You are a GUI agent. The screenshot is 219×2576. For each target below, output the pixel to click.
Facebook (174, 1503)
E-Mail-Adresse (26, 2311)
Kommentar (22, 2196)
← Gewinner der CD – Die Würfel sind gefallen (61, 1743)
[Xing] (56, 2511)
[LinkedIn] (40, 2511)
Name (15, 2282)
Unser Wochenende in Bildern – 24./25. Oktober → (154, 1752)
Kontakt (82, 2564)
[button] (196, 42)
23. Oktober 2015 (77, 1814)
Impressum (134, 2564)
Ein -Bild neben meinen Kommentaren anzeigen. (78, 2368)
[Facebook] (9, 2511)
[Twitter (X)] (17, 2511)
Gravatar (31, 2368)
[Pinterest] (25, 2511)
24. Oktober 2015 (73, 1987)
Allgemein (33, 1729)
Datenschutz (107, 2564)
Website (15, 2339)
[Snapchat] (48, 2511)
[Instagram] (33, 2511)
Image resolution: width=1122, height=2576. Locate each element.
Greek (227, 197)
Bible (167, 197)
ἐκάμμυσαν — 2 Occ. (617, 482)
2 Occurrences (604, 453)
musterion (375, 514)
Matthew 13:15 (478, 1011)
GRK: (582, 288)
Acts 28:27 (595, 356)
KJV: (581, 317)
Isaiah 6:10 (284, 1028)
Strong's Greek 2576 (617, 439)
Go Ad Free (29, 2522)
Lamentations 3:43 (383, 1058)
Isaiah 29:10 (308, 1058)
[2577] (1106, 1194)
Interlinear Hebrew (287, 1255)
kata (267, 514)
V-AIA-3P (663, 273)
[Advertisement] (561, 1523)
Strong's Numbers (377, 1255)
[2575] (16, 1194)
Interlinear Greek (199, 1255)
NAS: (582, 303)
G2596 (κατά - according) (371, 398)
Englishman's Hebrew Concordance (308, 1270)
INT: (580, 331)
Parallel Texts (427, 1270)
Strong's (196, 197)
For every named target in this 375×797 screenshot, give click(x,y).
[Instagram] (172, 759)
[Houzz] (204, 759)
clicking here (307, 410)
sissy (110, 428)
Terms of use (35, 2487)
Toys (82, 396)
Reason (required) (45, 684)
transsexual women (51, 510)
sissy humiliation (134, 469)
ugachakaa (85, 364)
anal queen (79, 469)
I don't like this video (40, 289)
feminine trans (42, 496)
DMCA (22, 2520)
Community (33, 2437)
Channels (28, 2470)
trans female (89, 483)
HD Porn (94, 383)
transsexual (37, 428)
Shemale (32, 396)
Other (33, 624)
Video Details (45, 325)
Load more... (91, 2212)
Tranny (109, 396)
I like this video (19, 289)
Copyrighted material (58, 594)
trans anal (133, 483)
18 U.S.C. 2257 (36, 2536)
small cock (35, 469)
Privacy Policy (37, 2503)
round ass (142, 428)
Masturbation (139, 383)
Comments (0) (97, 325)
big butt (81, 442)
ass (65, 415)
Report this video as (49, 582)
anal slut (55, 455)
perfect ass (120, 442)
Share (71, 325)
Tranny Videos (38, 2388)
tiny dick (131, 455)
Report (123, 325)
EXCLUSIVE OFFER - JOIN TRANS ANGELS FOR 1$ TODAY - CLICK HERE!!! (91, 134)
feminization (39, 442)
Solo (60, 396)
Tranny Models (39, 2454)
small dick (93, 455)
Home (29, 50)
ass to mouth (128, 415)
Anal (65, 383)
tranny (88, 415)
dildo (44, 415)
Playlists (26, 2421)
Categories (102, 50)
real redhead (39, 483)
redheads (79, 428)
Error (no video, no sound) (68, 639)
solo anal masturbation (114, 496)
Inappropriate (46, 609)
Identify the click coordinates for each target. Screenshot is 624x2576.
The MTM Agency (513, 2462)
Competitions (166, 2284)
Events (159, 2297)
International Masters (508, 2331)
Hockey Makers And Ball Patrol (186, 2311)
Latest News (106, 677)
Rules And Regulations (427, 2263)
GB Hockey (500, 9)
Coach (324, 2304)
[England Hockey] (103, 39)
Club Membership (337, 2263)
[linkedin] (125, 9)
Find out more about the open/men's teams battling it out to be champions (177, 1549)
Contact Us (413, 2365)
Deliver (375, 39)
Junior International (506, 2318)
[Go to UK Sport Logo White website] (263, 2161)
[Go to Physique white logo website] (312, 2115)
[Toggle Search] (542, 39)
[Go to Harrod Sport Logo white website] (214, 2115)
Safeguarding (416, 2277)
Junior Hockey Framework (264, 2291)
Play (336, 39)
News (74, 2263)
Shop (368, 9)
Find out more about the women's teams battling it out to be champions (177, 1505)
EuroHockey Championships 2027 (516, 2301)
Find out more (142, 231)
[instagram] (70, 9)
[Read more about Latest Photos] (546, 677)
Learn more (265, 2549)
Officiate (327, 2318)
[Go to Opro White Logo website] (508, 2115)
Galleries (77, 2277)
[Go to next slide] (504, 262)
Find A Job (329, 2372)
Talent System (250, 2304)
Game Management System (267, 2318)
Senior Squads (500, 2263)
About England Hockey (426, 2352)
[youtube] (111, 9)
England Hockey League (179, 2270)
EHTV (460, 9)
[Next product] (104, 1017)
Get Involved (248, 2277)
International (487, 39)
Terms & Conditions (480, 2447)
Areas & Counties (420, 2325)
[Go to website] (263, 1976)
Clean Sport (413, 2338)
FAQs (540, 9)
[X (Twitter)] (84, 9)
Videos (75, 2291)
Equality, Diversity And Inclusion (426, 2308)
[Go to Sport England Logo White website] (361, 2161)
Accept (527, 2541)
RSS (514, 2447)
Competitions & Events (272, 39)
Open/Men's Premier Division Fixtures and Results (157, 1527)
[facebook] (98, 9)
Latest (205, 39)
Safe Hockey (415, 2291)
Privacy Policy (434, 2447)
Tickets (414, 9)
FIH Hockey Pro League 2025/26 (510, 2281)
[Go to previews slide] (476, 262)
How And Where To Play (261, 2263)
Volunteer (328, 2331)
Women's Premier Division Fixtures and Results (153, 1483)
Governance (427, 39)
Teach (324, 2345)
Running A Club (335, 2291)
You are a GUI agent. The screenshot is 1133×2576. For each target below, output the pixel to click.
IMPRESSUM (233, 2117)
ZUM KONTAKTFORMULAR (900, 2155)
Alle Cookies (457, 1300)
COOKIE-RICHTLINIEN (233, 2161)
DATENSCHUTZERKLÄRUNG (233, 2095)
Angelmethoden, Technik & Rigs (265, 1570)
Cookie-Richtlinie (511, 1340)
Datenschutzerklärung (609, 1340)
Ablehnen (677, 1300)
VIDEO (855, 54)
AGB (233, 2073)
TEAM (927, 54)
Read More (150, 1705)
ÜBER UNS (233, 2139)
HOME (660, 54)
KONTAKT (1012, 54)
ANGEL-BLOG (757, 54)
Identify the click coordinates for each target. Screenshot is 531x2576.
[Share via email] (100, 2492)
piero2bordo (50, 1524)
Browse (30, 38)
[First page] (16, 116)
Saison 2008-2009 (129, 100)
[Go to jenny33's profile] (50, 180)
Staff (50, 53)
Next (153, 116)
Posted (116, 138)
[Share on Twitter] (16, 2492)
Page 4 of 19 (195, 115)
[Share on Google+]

-----

• _Task goal_:
The response should hold only an exact repeat of the lines from the one with "KONTAKT (1012, 54)" to the final line of the listing above.

• _Reply to the task_:
KONTAKT (1012, 54)
ANGEL-BLOG (757, 54)
Identify the click coordinates for each target. Screenshot is 531x2576.
[Share via email] (100, 2492)
piero2bordo (50, 1524)
Browse (30, 38)
[First page] (16, 116)
Saison 2008-2009 (129, 100)
[Go to jenny33's profile] (50, 180)
Staff (50, 53)
Next (153, 116)
Posted (116, 138)
[Share on Twitter] (16, 2492)
Page 4 of 19 (195, 115)
[Share on Google+]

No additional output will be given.